SET TASK 1: Please print the Breathe Carolina passage between "Breathe Carolina is" and "November 15, 2019.", inclusive, without changing a word.

PROVIDED TEXT:
====
Breathe Carolina is an American electronic dance music duo, formed in Denver, Colorado, in 2007. They have released five studio albums, eleven extended plays and seventy-nine singles. Their debut studio album, It's Classy, Not Classic was released on September 16, 2008, and peaked at No. 186 on the Billboard 200. Their second studio album, Hello Fascination was released on August 18, 2009, and peaked at No. 43 on the Billboard 200. Their third studio album, Hell Is What You Make It was released on July 12, 2011, and peaked at No. 42, selling 64,000 copies to date. Their fourth studio album, Savages was released on April 15, 2014, and peaked at No. 22 on the Billboard 200. The album also topped the US Top Dance Albums chart. Their fifth studio album, Deadthealbum was released on November 15, 2019.
====
PROVIDED INFORMATION:
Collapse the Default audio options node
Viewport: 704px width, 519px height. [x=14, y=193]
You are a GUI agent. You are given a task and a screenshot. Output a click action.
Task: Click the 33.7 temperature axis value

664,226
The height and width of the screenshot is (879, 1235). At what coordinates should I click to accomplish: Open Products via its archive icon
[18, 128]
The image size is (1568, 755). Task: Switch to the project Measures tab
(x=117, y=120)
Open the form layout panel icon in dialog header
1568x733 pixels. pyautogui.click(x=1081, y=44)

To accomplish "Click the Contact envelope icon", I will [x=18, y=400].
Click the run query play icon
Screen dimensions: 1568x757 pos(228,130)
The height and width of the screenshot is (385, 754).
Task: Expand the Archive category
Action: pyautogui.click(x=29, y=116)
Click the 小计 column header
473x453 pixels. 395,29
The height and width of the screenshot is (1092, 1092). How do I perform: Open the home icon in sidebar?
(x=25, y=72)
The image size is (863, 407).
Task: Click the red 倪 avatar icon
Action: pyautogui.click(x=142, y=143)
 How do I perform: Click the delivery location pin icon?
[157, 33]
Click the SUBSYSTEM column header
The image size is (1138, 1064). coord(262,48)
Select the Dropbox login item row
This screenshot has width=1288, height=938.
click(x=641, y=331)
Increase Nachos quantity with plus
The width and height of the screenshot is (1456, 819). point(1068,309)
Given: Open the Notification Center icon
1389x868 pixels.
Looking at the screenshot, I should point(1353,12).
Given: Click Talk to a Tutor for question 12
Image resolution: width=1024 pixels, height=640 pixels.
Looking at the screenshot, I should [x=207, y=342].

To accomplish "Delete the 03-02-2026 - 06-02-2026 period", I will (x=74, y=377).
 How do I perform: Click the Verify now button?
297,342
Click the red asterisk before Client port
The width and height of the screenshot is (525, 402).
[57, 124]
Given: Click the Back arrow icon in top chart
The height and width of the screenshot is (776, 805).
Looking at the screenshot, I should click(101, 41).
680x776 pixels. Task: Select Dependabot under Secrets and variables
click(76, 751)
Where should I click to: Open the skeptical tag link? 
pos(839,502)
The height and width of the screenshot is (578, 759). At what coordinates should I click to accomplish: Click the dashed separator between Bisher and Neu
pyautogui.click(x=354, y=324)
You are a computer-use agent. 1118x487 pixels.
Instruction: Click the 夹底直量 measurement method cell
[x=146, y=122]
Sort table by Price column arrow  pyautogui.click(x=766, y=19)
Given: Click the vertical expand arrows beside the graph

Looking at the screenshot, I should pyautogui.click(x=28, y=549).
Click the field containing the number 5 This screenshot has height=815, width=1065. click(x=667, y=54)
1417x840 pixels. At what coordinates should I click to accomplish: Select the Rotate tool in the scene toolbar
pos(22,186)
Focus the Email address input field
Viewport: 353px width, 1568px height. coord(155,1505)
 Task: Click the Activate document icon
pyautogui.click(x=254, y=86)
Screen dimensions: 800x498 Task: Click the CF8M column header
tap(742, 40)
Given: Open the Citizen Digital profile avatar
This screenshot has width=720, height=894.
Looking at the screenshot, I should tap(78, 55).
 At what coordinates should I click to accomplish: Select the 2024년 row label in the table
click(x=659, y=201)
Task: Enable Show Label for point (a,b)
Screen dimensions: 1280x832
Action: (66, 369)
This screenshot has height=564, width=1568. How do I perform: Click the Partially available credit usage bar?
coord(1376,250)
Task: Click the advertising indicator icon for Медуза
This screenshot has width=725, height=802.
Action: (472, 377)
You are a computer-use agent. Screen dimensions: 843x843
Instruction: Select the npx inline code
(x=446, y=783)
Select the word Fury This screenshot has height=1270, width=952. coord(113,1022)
====
SET TASK 2: Output the lines of the listing from the line holding "You are a computer-use agent. 1118x487" through the final line of the listing, inclusive, reproduced verbatim.

CORRECT ANSWER 1:
Breathe Carolina is an American electronic dance music duo, formed in Denver, Colorado, in 2007. They have released five studio albums, eleven extended plays and seventy-nine singles. Their debut studio album, It's Classy, Not Classic was released on September 16, 2008, and peaked at No. 186 on the Billboard 200. Their second studio album, Hello Fascination was released on August 18, 2009, and peaked at No. 43 on the Billboard 200. Their third studio album, Hell Is What You Make It was released on July 12, 2011, and peaked at No. 42, selling 64,000 copies to date. Their fourth studio album, Savages was released on April 15, 2014, and peaked at No. 22 on the Billboard 200. The album also topped the US Top Dance Albums chart. Their fifth studio album, Deadthealbum was released on November 15, 2019.

CORRECT ANSWER 2:
You are a computer-use agent. 1118x487 pixels.
Instruction: Click the 夹底直量 measurement method cell
[x=146, y=122]
Sort table by Price column arrow  pyautogui.click(x=766, y=19)
Given: Click the vertical expand arrows beside the graph

Looking at the screenshot, I should pyautogui.click(x=28, y=549).
Click the field containing the number 5 This screenshot has height=815, width=1065. click(x=667, y=54)
1417x840 pixels. At what coordinates should I click to accomplish: Select the Rotate tool in the scene toolbar
pos(22,186)
Focus the Email address input field
Viewport: 353px width, 1568px height. coord(155,1505)
 Task: Click the Activate document icon
pyautogui.click(x=254, y=86)
Screen dimensions: 800x498 Task: Click the CF8M column header
tap(742, 40)
Given: Open the Citizen Digital profile avatar
This screenshot has width=720, height=894.
Looking at the screenshot, I should tap(78, 55).
 At what coordinates should I click to accomplish: Select the 2024년 row label in the table
click(x=659, y=201)
Task: Enable Show Label for point (a,b)
Screen dimensions: 1280x832
Action: (66, 369)
This screenshot has height=564, width=1568. How do I perform: Click the Partially available credit usage bar?
coord(1376,250)
Task: Click the advertising indicator icon for Медуза
This screenshot has width=725, height=802.
Action: (472, 377)
You are a computer-use agent. Screen dimensions: 843x843
Instruction: Select the npx inline code
(x=446, y=783)
Select the word Fury This screenshot has height=1270, width=952. coord(113,1022)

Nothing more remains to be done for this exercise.